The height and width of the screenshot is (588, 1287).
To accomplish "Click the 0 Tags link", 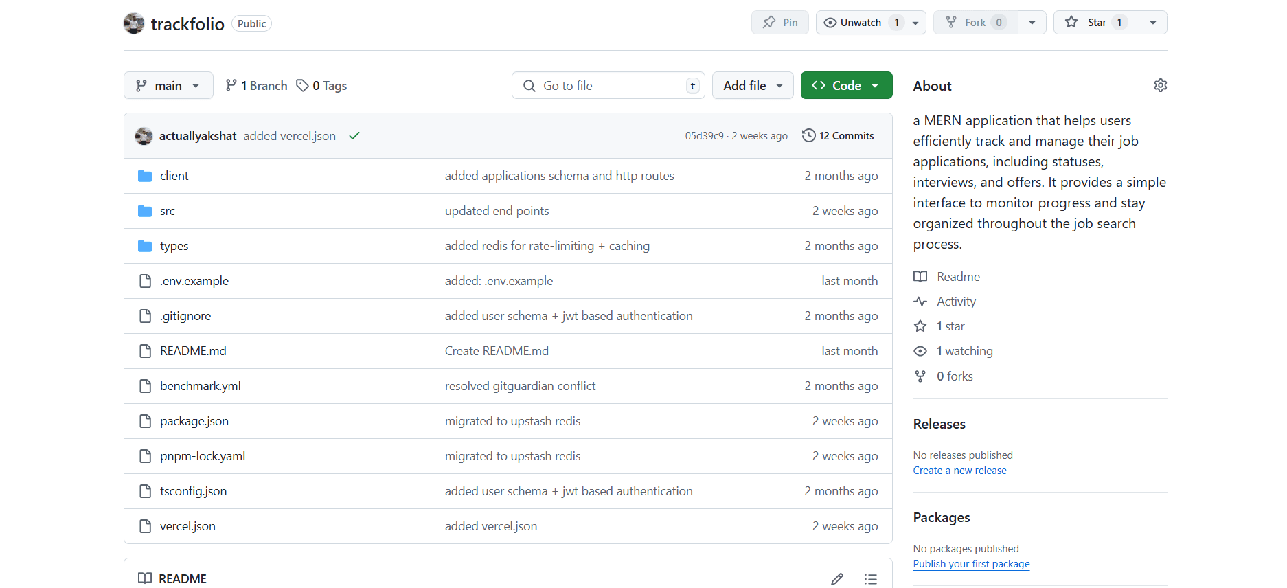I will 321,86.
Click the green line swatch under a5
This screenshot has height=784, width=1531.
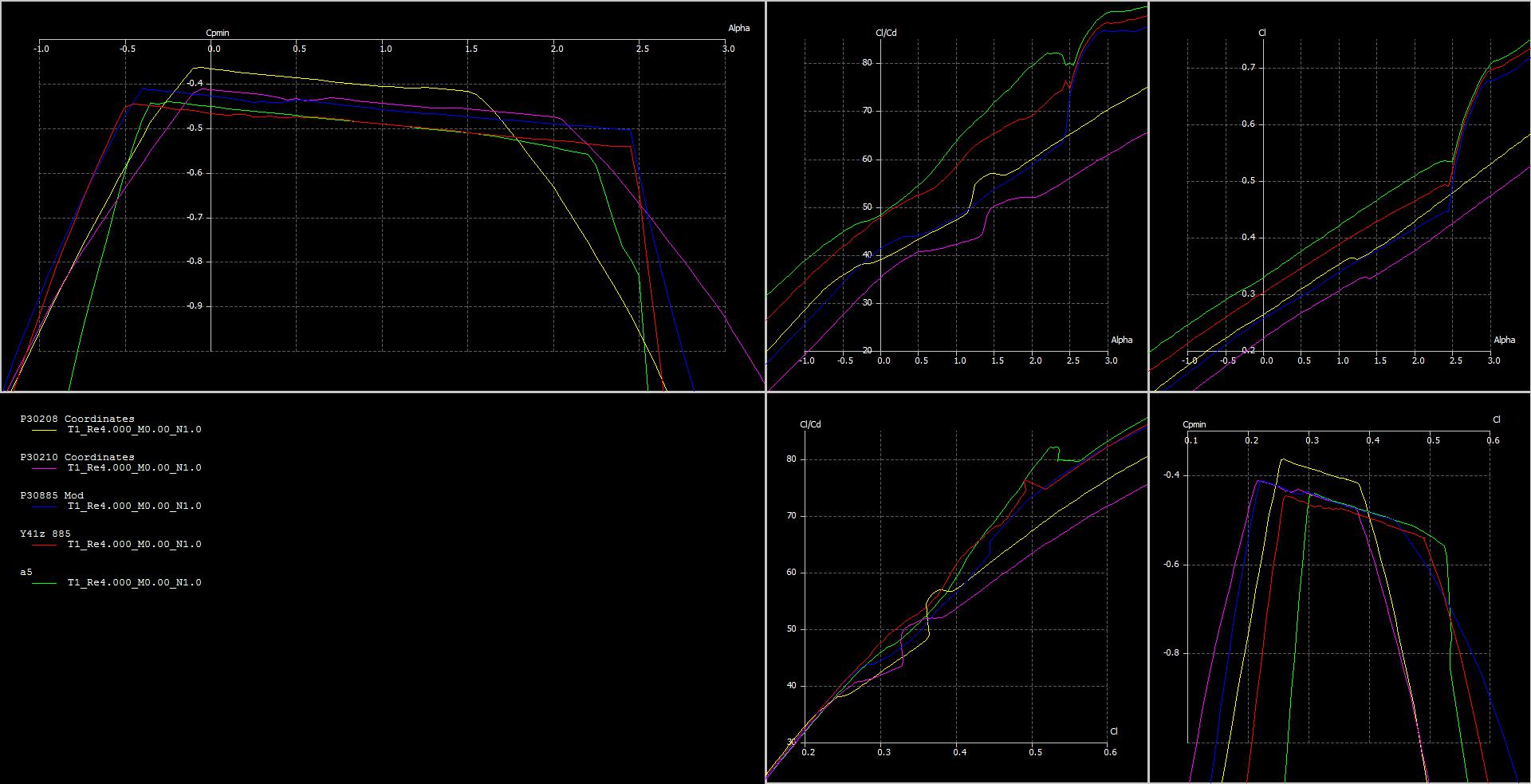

---

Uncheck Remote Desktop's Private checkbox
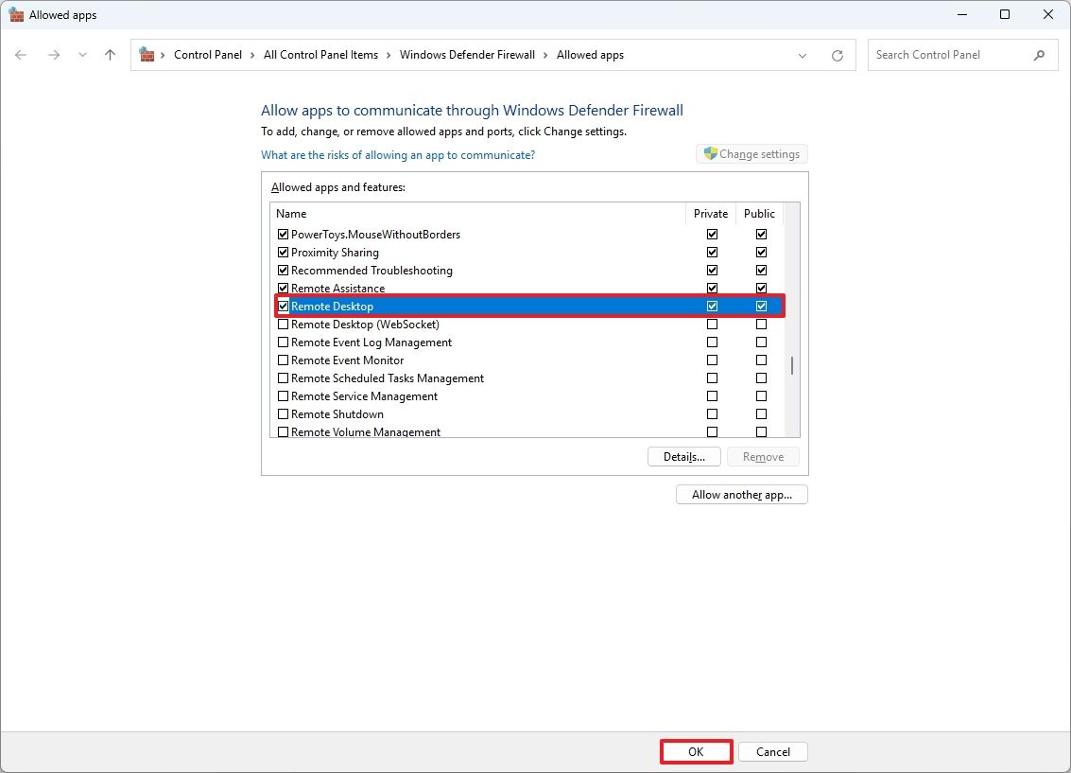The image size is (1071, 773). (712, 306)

Goal
Collect every line of the entries above that contains the string "height", matching case exactly.

Solution below
The height and width of the screenshot is (588, 1287).
This screenshot has height=784, width=1531.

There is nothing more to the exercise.